Bangkok Post

BBL follows BoT, raises lending, savings rates

- SOMRUEDI BANCHONGDU­ANG

Bangkok Bank (BBL), the country’s largest lender by total assets, announced yesterday a new round of hikes for both lending and savings rates, effective yesterday, in line with the Bank of Thailand’s policy rate increase on Wednesday.

The bank raised the minimum loan rate (MLR) by 0.2 percentage points from 6.25% per year to 6.45%, the minimum overdraft rate (MOR) by 0.15 percentage points from 6.75% to 6.9%, and the minimum retail rate (MRR) by 0.15 percentage points from 6.65% to 6.8%.

The bank also raised the savings deposit rate by 0.05 percentage points from 0.45% per year to 0.5%, and lifted the fixed deposit rates for three-month, six-month and 12-month products by 0.15%.

BBL increased the time deposit rates for 24-month and 36-month products by 0.25 percentage points.

On Thursday, several state banks began to raise loan interest rates for the first time in years, in line with the policy rate hike on Wednesday.

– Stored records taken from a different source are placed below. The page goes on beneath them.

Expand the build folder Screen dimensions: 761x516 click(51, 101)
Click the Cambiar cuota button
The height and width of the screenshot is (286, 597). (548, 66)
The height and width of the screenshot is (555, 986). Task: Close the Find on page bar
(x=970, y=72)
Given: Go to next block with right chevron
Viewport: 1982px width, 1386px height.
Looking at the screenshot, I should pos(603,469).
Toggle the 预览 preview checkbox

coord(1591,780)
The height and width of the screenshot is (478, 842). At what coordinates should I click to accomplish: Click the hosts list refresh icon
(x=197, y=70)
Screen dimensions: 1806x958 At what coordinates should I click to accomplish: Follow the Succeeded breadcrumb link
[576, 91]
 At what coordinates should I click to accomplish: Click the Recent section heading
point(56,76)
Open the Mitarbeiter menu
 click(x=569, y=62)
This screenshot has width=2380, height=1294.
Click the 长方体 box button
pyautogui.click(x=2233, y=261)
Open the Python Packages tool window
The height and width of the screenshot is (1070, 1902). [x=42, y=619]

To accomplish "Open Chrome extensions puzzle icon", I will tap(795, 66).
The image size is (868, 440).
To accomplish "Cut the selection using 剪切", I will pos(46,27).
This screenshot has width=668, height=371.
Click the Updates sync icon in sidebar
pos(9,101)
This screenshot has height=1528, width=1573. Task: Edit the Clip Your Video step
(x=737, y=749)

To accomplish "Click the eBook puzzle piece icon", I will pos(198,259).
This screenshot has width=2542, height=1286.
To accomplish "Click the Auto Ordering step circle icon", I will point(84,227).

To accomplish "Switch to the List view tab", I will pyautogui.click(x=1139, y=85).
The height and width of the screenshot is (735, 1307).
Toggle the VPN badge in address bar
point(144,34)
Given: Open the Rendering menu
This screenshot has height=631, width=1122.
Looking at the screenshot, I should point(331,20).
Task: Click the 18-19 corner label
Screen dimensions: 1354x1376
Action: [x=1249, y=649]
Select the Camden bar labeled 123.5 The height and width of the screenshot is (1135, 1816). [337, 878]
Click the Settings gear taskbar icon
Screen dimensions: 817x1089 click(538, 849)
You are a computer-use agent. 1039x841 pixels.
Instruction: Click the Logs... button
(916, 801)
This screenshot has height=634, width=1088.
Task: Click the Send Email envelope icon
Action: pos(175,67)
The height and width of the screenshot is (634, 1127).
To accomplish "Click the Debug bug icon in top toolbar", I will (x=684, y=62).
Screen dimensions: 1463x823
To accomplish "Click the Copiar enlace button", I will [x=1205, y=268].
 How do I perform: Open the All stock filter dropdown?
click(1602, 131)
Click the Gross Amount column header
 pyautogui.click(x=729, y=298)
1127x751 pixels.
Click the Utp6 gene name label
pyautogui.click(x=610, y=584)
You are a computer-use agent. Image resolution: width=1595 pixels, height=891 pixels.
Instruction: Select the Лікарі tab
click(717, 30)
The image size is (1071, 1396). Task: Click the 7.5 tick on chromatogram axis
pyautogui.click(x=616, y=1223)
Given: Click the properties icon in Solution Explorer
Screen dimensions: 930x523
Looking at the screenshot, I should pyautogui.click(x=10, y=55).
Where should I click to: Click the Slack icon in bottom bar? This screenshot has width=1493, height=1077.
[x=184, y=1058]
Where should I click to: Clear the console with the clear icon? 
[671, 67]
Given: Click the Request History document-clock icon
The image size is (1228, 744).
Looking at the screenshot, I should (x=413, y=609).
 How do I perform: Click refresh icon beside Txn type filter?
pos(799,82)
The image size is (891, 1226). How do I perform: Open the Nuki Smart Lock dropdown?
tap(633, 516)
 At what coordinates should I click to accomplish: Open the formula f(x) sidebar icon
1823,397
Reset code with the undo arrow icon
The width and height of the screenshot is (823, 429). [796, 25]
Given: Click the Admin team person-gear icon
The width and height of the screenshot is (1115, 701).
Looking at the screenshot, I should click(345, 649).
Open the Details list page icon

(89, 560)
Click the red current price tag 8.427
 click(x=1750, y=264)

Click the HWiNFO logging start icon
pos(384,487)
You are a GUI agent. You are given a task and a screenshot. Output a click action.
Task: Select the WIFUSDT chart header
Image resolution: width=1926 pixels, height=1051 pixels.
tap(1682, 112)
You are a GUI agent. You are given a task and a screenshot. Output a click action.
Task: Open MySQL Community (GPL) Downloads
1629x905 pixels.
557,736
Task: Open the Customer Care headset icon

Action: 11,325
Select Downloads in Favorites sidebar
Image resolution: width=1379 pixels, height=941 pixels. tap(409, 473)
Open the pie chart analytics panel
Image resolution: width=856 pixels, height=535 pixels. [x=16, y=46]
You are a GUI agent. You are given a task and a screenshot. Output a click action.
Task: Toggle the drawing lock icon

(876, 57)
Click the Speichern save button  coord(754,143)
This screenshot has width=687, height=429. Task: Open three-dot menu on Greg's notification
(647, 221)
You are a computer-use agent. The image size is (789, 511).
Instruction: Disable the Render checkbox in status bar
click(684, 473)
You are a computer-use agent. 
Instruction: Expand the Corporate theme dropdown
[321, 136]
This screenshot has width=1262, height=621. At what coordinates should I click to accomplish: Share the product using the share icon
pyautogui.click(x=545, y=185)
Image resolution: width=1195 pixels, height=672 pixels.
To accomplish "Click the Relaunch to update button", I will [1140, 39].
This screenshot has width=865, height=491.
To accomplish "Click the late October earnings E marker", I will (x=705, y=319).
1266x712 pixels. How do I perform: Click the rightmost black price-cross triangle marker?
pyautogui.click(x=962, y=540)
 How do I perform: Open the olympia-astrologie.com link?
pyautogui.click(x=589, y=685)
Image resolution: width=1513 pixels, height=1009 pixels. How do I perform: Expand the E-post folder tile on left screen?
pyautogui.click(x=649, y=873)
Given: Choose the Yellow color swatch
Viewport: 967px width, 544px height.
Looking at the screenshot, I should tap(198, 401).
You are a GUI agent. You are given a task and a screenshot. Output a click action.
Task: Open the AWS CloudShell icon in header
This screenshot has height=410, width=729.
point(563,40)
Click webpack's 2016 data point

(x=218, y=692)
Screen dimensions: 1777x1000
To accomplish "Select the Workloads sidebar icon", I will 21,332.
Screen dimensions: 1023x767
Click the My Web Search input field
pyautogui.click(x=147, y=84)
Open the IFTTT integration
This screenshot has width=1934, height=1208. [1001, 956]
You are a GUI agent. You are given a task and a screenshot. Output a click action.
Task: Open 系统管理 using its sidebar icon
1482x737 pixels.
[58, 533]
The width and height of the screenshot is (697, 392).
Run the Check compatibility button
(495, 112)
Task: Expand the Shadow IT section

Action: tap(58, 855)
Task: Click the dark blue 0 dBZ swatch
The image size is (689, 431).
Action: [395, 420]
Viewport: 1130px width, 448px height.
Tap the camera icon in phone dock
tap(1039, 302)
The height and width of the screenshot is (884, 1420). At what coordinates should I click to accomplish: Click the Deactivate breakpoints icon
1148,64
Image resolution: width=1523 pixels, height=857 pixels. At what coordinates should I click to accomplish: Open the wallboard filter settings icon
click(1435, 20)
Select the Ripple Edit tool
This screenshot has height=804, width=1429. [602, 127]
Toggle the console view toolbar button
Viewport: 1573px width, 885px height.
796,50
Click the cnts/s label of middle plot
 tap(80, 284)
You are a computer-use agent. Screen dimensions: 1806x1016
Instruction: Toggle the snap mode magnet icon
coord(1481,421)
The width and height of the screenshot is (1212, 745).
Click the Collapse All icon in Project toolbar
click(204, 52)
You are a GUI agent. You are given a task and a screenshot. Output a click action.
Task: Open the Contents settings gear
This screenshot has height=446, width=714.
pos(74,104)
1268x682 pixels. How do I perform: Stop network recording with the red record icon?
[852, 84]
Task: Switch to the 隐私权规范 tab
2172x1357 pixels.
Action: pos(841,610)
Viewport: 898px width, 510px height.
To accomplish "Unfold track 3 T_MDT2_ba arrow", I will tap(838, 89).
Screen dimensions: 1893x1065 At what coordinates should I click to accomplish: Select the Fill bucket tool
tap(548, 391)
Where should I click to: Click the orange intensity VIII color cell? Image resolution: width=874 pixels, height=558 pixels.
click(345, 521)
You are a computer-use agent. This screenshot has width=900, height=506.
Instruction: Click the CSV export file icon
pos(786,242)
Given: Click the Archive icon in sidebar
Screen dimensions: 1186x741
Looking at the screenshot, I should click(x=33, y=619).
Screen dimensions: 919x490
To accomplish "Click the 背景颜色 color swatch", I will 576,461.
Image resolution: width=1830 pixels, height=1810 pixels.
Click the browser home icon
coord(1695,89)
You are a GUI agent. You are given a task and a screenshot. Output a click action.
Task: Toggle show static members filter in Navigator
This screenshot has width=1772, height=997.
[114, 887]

Government Housing Bank increased all types of loan rates by 0.25 percentage points, effective immediatel­y, marking its first loan rate hike in two years and nine months.

Government Savings Bank made the same move, effective yesterday, while the Bank for Agricultur­e and Agricultur­al Cooperativ­es raised its loan rate by between 0.125-0.25 percentage points, effective Feb 1.

The central bank’s Monetary Policy Committee (MPC) lifted the policy rate by 0.25 percentage points on Wednesday from 1.25% to 1.50%.

It was the fourth consecutiv­e policy rate hike by the MPC, starting from August last year, followed by moves in September, November and on Wednesday, each time 0.25 percentage points.

The committee’s secretary, Piti Disyatat, recently said banks would follow the policy rate hike by continuing to increase their interest rates.

He said banks should still take care of vulnerable customers, especially households and small and medium-sized enterprise­s (SMEs), even as the economy continues to rebound.

During the MPC’s rate hike from August to November, banks raised their MRR at a lower level than that of MLR and MOR in order to mitigate the financial burden of individual­s and SME customers, Mr Piti said.